Friday, April 22, 2011

The Vanishing of Katharina Linden/Helen Grant

The Vanishing of Katharina Linden by Helen Grant; mystery, suspense, magical realism; 304 pages (about 7.5 hours on CD)

In the past week, I've book talked this novel to just about anyone who will listen, and forced our copy onto one of my coworkers. This is a great book, and while I don't think I can do it justice here, I'm gonna try.

This story is set in 1998 in the small German town of Bad Munstereifel, where the most exciting thing to happen in the last decade was a fight between the local tom cat and an overfed dachshund. But in the spring of that year, during the annual Carnival festival, 10-year-old Katharina Linden disappears. To Pia, a girl in Katharina's class, it seems like something out of a fairy tale: there one minute, and gone the next; but as time passes, Katharina is not found, and other girls start to go missing as well. Pia and her friend Stefan are convinced something supernatural is at work, and they take it upon themselves to investigate.

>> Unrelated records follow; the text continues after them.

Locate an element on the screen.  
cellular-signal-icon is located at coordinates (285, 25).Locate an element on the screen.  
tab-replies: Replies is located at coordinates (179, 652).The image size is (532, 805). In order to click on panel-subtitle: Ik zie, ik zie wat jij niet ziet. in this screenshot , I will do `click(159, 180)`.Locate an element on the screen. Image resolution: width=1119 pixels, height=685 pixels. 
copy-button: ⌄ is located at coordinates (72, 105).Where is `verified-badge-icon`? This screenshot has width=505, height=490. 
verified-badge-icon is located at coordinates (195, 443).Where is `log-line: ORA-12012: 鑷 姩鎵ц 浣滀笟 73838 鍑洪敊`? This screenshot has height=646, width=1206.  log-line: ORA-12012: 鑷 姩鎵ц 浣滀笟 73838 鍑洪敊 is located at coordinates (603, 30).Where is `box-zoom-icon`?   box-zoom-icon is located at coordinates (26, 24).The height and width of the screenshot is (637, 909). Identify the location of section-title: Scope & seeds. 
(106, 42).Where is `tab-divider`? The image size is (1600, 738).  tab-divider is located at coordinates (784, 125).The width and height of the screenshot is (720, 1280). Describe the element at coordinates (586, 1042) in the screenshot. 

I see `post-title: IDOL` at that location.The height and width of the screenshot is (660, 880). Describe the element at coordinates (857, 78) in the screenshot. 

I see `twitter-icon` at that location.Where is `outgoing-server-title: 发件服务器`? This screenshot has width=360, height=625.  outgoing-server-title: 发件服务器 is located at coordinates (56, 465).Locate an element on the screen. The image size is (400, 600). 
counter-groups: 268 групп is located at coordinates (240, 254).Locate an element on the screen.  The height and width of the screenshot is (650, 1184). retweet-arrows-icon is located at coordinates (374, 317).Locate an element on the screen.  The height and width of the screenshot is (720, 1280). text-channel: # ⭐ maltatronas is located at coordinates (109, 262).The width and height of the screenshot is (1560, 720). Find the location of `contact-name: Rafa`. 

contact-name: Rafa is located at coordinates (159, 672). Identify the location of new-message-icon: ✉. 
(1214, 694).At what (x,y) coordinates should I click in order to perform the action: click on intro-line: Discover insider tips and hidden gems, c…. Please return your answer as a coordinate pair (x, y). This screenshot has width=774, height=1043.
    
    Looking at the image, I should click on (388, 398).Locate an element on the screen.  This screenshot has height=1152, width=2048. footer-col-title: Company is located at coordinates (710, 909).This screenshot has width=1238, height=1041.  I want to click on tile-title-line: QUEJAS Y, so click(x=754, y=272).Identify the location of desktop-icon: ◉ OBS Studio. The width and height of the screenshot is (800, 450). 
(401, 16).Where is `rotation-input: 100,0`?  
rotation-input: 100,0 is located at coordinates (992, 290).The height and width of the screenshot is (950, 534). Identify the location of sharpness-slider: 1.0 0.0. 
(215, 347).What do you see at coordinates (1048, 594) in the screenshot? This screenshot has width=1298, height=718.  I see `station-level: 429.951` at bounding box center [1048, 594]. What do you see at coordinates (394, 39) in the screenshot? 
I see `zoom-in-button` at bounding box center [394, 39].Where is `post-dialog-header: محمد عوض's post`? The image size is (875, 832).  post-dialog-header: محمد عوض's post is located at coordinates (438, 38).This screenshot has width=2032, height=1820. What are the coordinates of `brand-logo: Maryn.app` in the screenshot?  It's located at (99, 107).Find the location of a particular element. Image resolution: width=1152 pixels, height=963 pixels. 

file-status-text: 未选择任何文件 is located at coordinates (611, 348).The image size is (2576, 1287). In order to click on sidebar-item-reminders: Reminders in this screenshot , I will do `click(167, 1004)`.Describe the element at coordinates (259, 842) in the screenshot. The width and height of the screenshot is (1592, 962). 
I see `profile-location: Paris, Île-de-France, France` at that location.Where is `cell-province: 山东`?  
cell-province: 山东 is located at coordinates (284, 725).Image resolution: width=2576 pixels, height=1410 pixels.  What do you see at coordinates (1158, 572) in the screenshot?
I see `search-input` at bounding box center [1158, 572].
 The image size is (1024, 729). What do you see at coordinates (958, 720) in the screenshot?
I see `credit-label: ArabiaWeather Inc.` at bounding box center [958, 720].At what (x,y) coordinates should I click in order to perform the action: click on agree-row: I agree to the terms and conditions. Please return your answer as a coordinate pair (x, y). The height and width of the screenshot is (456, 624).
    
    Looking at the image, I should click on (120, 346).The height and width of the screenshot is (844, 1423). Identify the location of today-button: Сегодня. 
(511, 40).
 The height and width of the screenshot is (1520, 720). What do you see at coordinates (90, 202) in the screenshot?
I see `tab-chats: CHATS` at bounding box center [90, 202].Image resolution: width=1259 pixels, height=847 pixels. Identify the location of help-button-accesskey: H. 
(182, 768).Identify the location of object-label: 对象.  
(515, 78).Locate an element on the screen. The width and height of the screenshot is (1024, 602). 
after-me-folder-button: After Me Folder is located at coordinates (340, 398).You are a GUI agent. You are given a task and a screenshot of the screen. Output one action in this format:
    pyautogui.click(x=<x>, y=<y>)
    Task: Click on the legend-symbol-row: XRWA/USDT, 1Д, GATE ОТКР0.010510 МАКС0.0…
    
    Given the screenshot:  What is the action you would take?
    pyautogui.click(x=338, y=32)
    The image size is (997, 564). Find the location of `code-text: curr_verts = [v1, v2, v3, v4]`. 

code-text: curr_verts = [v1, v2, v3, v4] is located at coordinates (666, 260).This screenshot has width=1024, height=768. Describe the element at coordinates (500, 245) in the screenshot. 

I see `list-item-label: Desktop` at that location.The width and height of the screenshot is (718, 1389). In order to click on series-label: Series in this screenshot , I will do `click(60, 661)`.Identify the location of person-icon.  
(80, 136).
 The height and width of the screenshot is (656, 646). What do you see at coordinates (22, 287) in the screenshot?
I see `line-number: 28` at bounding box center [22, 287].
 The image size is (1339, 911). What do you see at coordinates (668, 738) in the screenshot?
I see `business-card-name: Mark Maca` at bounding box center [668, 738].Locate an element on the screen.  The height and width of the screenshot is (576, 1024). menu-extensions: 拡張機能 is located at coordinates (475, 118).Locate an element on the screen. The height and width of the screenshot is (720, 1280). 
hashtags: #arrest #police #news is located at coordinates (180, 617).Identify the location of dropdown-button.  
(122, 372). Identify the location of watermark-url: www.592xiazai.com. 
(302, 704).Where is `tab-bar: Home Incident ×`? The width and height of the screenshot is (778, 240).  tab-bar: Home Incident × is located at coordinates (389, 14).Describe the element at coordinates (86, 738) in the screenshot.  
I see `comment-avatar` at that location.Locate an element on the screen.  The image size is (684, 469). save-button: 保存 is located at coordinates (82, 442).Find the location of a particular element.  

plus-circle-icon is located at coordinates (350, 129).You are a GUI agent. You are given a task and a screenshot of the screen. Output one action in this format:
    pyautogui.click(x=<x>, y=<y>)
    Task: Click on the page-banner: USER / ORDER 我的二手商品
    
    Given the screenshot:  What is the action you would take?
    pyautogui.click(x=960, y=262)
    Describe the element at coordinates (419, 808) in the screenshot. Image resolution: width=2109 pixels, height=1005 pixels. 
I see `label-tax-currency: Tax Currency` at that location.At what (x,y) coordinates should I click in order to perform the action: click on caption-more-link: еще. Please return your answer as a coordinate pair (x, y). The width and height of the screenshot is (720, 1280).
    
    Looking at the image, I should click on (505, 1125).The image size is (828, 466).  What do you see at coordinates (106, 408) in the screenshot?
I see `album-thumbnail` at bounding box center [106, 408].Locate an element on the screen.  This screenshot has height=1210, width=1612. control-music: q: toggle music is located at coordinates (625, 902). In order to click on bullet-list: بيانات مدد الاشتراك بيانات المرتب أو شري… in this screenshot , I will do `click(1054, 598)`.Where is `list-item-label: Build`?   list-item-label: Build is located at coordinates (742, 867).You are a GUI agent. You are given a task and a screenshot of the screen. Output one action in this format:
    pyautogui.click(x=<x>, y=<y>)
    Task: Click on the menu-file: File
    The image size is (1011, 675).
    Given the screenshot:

While this isn't a true "magical realist" novel, it definitely has the feel of one: Pia and Stefan have been raised on local legends and ghost stories (all real stories about the (also real) town, according to the author), so it only seems logical to them that one of the local boogeymen must be responsible. Several of those stories are retold in this book, and are done so well as to seriously scare me one night while I was driving home. To two imaginative children, even mundane things can start to take on supernatural qualities, and that's much of what happens in the book. Combined with the setting, and timeless feel (there are no computers or cell phones, and few mentions of cars or even land line phones), this could have been a fairy tale in and of itself (albeit one of the original Grimm stories, not the bowdlerized versions we tell today). The ending is bittersweet and all too real, but for all that it was sad, it was the right ending for this story.

As a final note, the audio edition of this book was wonderful. The British narrator captures both the English and German sides of Pia's family, and handles the German words and phrases throughout the book particularly well (better than I would have, had I been reading it). Highly recommended to readers who enjoy folklore and strong settings.